**REQUIRED ACTION**
Exact duplicates of the lines from the top of the data through the line containing "You are a GUI" are needed, with every picture left out.

*** MATERIAL FOR THE TASK ***

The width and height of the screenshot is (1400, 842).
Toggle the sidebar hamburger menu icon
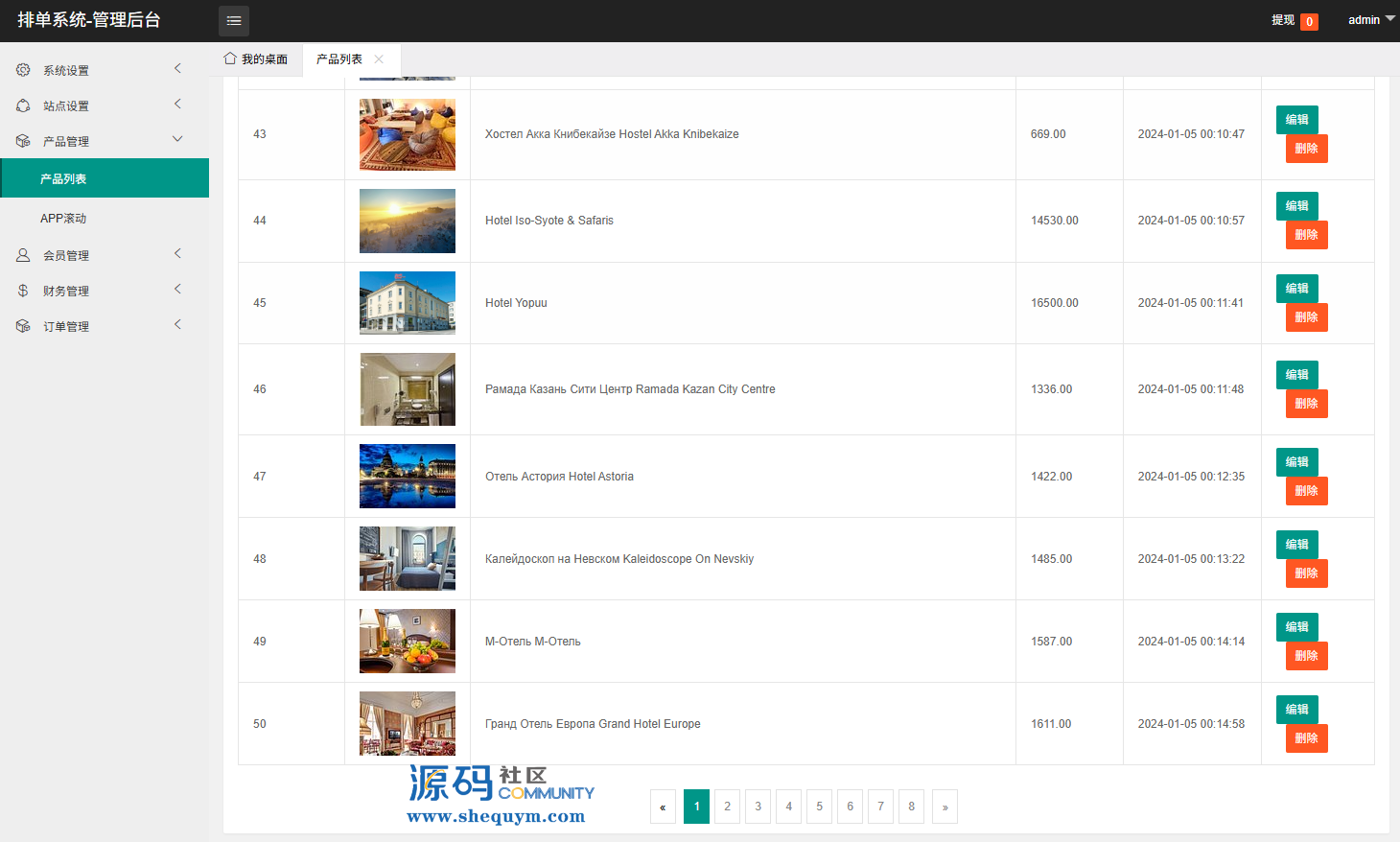[233, 20]
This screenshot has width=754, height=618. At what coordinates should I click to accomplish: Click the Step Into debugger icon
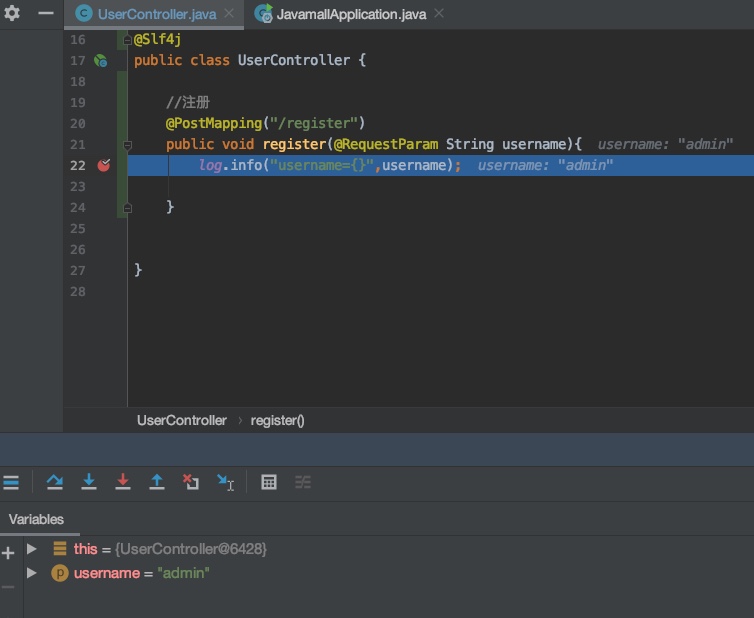coord(89,482)
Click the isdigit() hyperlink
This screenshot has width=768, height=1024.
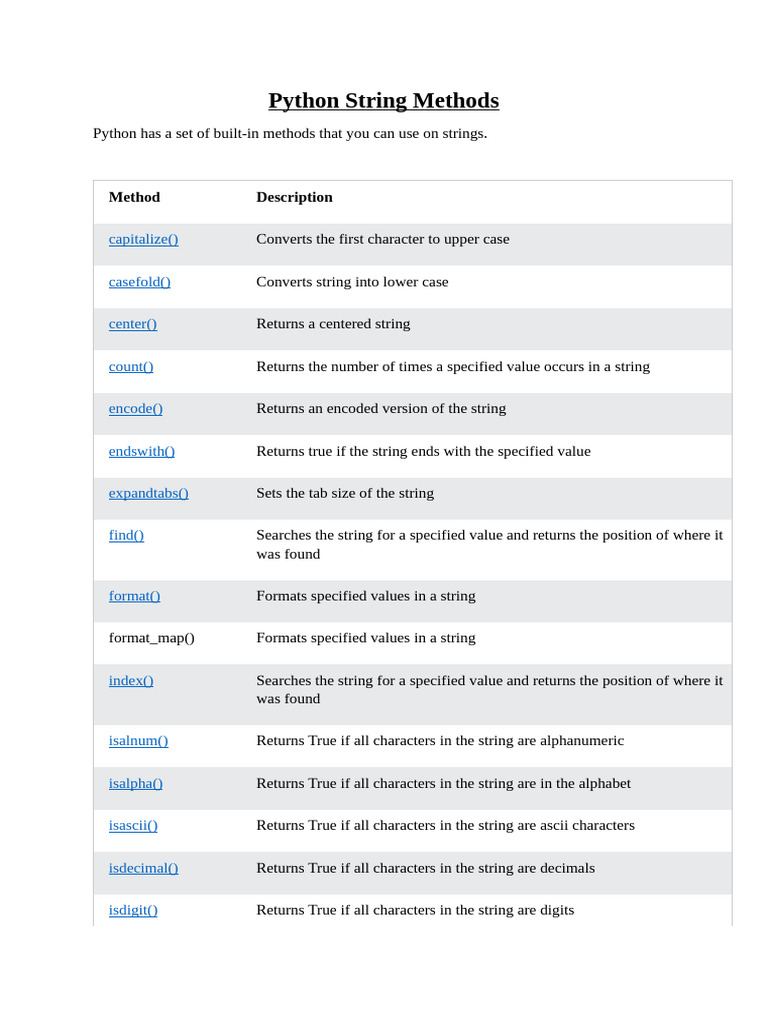133,910
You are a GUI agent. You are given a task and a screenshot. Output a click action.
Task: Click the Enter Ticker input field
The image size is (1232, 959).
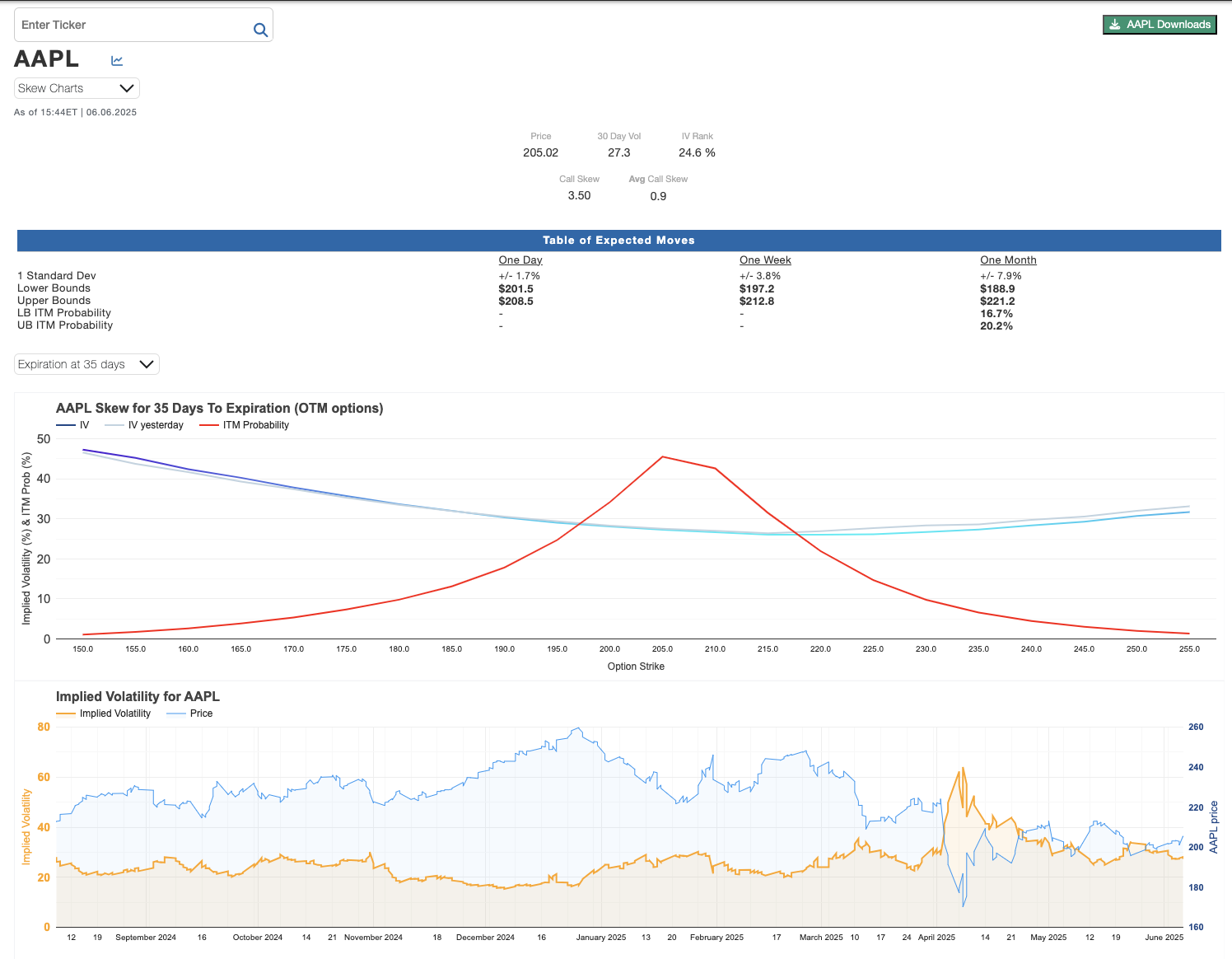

*** End of MATERIAL FOR THE TASK ***

**ANSWER**
The width and height of the screenshot is (1400, 842).
Toggle the sidebar hamburger menu icon
[233, 20]
This screenshot has width=754, height=618. At what coordinates should I click to accomplish: Click the Step Into debugger icon
coord(89,482)
Click the isdigit() hyperlink
This screenshot has width=768, height=1024.
133,910
You are a GUI agent. You are given a task and a screenshot. Output a click action.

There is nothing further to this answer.